LEED And The Growth of Green Construction

Have you ever heard the term LEED? If you aren’t in the construction or real estate businesses, you may not have. LEED is a program that measures sustainability in construction and real estate. It isn’t exactly new, as it’s been around since 2000, but it’s growing steadily. Read on to find out more.

What Is LEED?

Leadership in Energy and Environmental Design, or LEED, is a system to rate the ‘greenness’ of buildings. Nearly 80,000 projects have participated in the program, which spans 162 countries. LEED is considered the best model for sustainable construction. The system was introduced in 2000, and has been growing at a slow but steady rate ever since. LEED falls under the realm of the USGBC. The USGBC does not actually endorse or certify services, companies, or products, nor do they track data related to products. LEED focuses on the environmental impact of buildings, based on several factors.
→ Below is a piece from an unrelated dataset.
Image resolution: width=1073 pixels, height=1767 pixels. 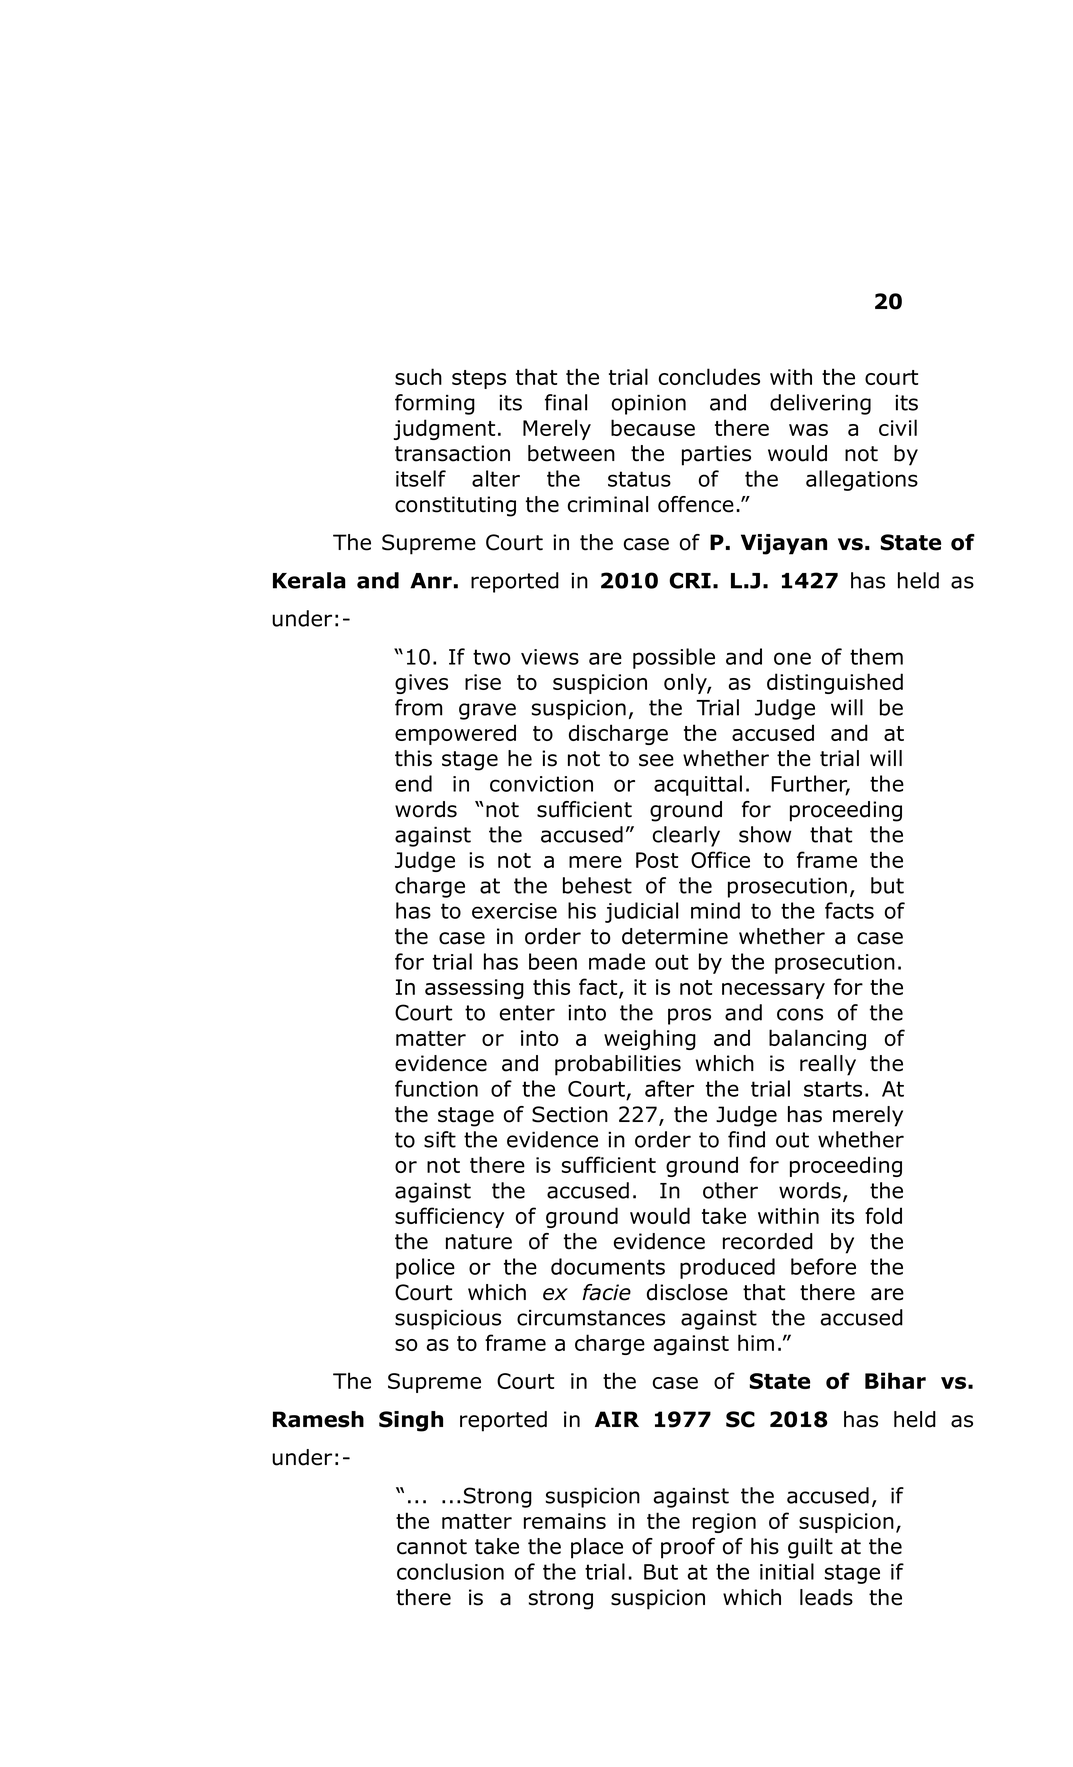 I want to click on place, so click(x=597, y=1548).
They award credits based on specific performance factors, which is determined by project teams.



LEED started as a way for new construction to measure sustainability, and to promote sustainability and energy efficient practices. However, it was soon expanded, and now there are other ways for businesses to become LEED certified. Our services, which deal with recycling old materials, falls under this category.
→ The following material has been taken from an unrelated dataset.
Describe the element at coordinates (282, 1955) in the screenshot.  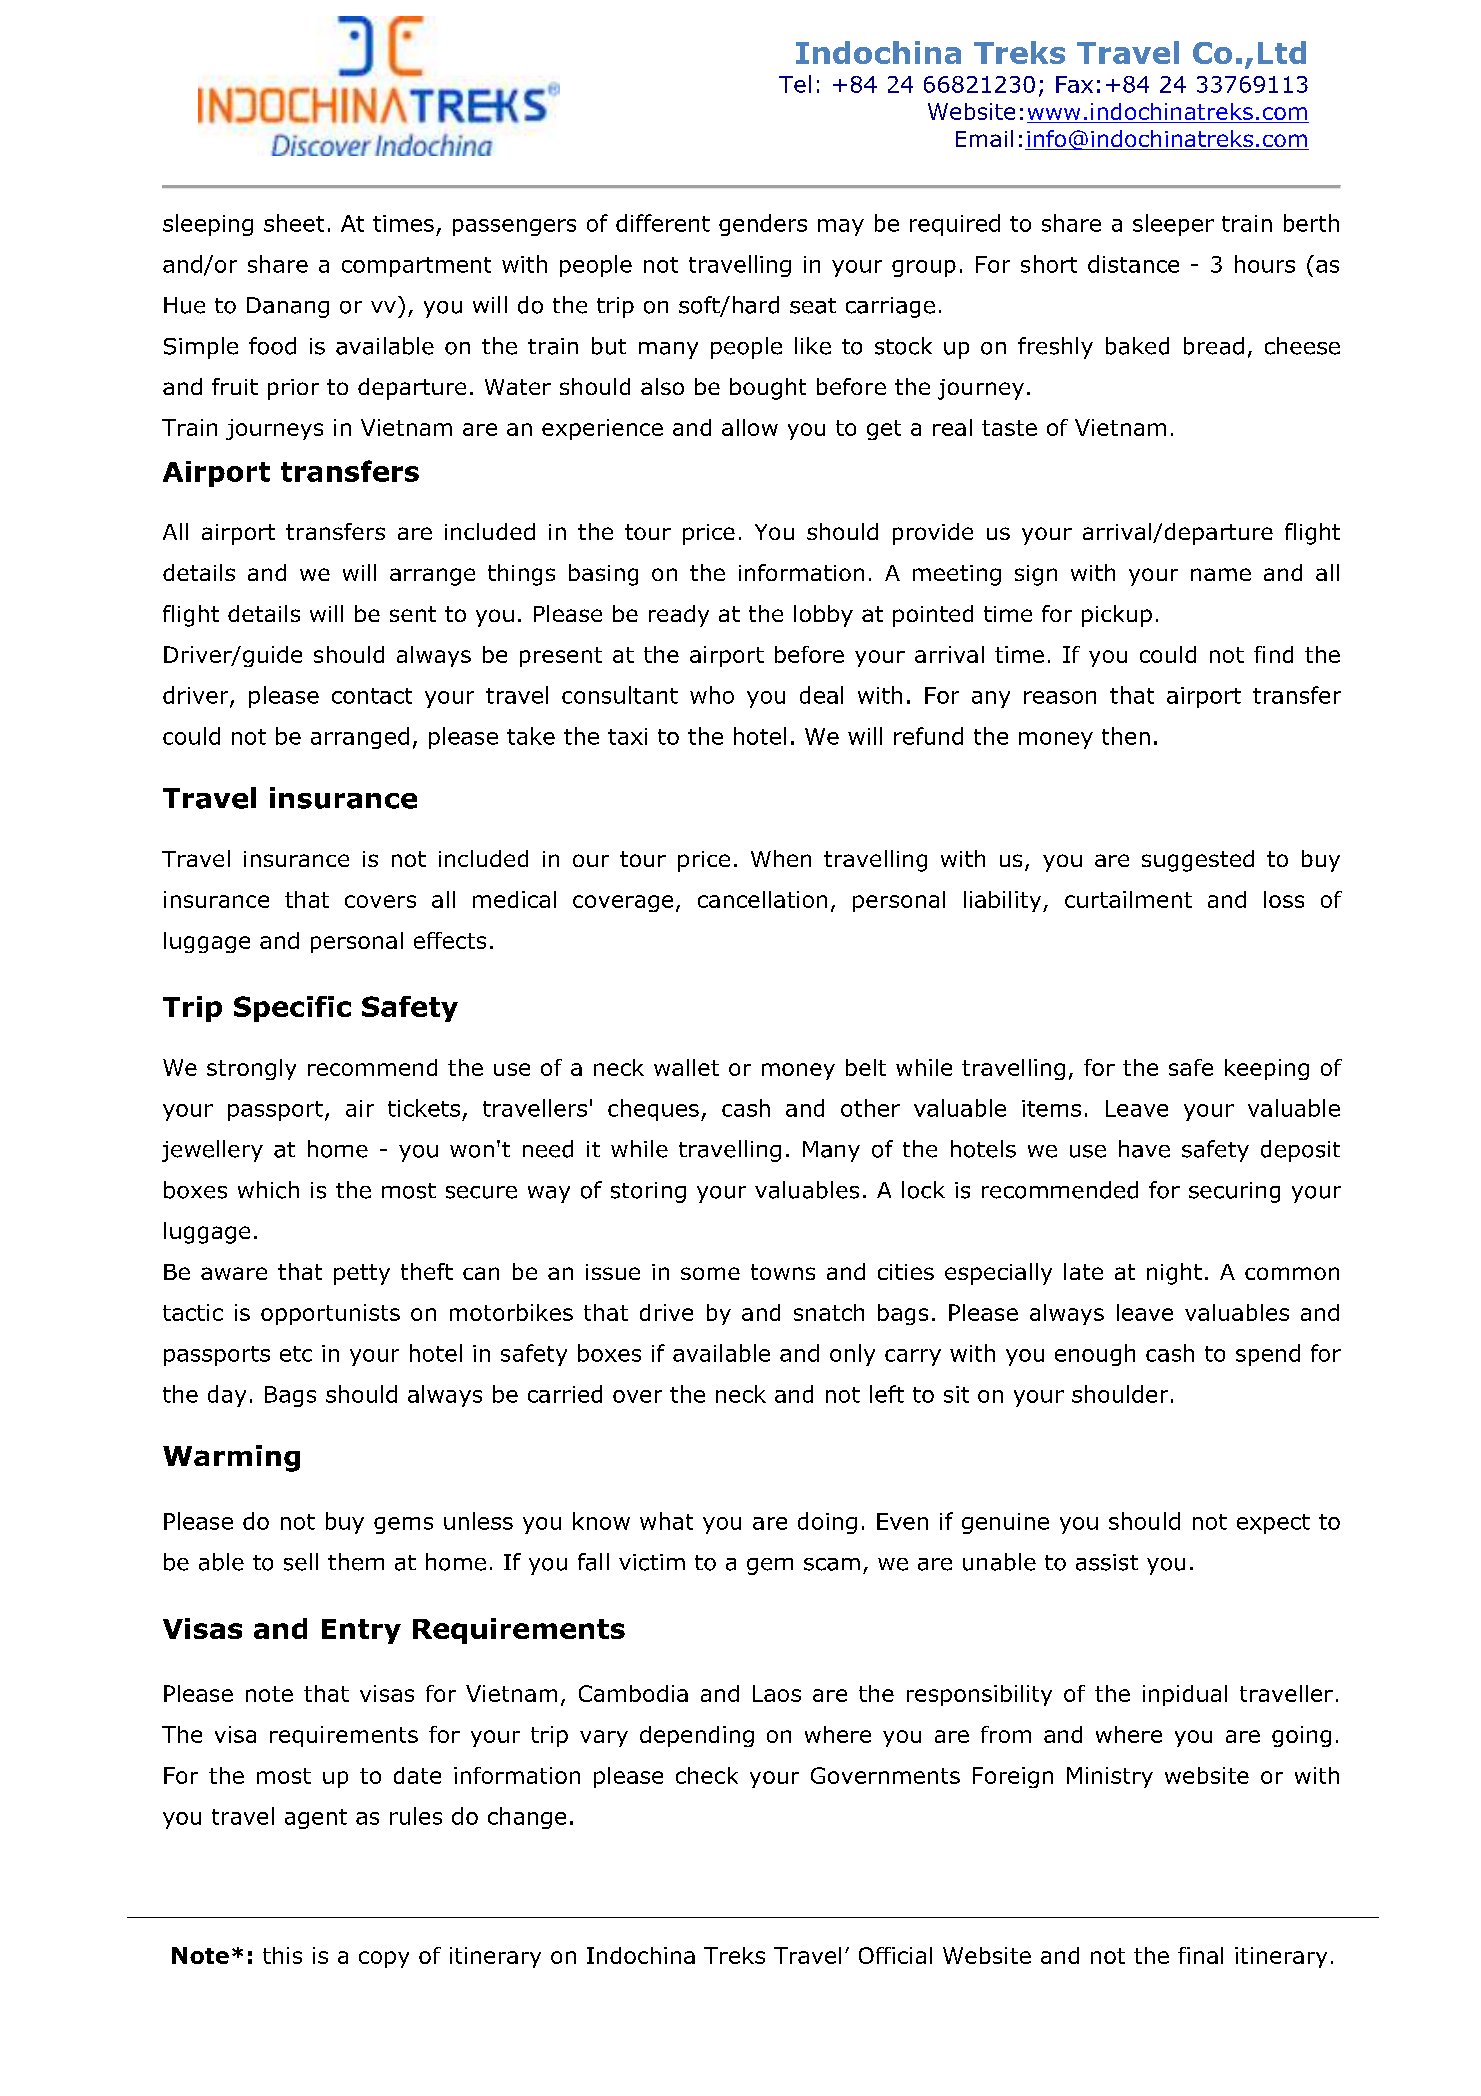
I see `this` at that location.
Between 2000 and 2006, USGBC registered an average of 60 projects a month. By the end of 2006, about 5,000 projects had been included. By 2008, this number had grown rapidly, and included about 18,400 projects. By the start of 2009, there were about 700 projects being registered every month, including about 2,200 commercial projects. As the green movement began to grow, the numbers also rose. During this period, there were about 75,000 professionals registered in the project. Support for the movement continued to grow, persisting even through the real estate crash and the subsequent recovery of the market.


Community Impact

LEED, as mentioned above, now encompasses thousands of projects, including sports arenas, museums, concert halls, and theaters. One shining example of LEED construction is Nationals Park in Washington D.C. This is wonderful to see, because these large buildings tend to use a lot of energy and resources, and produce quite a bit of waste. They are also very visible, so their environmentally-friendly stances also promote green values and practices in their local communities.


LEED Options

Did you know that choosing to recycle old roofing materials can help you gain LEED credits? Choosing sustainable, eco-friendly options for disposal is one small step in construction or remodeling processes, but it’s a key part of a growing movement, and is a wonderful way to keep your materials out of harmful landfills.